I'm stepping out of chronological order to bring you today's poem, which
is a special birthday request from one of our subscribers.
(Poem #329) Ode to the West Wind

O wild West Wind, thou breath of Autumn's being,
Thou, from whose unseen presence the leaves dead
Are driven, like ghosts from an enchanter fleeing,

Yellow, and black, and pale, and hectic red,
Pestilence-stricken multitudes: O thou,
Who chariotest to their dark wintry bed

The winged seeds, where they lie cold and low,
Each like a corpse within its grave, until
Thine azure sister of the Spring shall blow

Her clarion o'er the dreaming earth, and fill
(Driving sweet buds like flocks to feed in air)
With living hues and odors plain and hill:

Wild Spirit, which art moving everywhere;
Destroyer and preserver; hear, oh, hear!


Thou on whose stream, 'mid the steep sky's commotion,
Loose clouds like earth's decaying leaves are shed,
Shook from the tangled boughs of Heaven and Ocean,

Angels of rain and lightning: there are spread
On the blue surface of thine aery surge,
Like the bright hair uplifted from the head

Of some fierce Maenad, even from the dim verge
Of the horizon to the zenith's height,
The locks of the approaching storm. Thou dirge

Of the dying year, to which this closing night
Will be the dome of a vast sepulchre,
Vaulted with all thy congregated might

Of vapors, from whose solid atmosphere
Black rain, and fire, and hail will burst: oh, hear!

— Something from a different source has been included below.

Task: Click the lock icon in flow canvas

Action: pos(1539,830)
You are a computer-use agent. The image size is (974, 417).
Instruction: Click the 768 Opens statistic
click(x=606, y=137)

Thou who didst waken from his summer dreams
The blue Mediterranean, where he lay,
Lulled by the coil of his crystalline streams,

Beside a pumice isle in Baiae's bay,
And saw in sleep old palaces and towers
Quivering within the wave's intenser day,

All overgrown with azure moss and flowers
So sweet, the sense faints picturing them! Thou
For whose path the Atlantic's level powers

Cleave themselves into chasms, while far below
The sea-blooms and the oozy woods which wear
The sapless foliage of the ocean, know

Thy voice, and suddenly grow gray with fear,
And tremble and despoil themselves: oh, hear!


If I were a dead leaf thou mightest bear;
If I were a swift cloud to fly with thee;
A wave to pant beneath thy power, and share

The impulse of thy strength, only less free
Than thou, O uncontrollable! If even
I were as in my boyhood, and could be

The comrade of thy wanderings over Heaven,
As then, when to outstrip thy skiey speed
Scarce seemed a vision; I would ne'er have striven

As thus with thee in prayer in my sore need.
Oh, lift me as a wave, a leaf, a cloud!
I fall upon the thorns of life! I bleed!

A heavy weight of hours has chained and bowed
One too like thee: tameless, and swift, and proud.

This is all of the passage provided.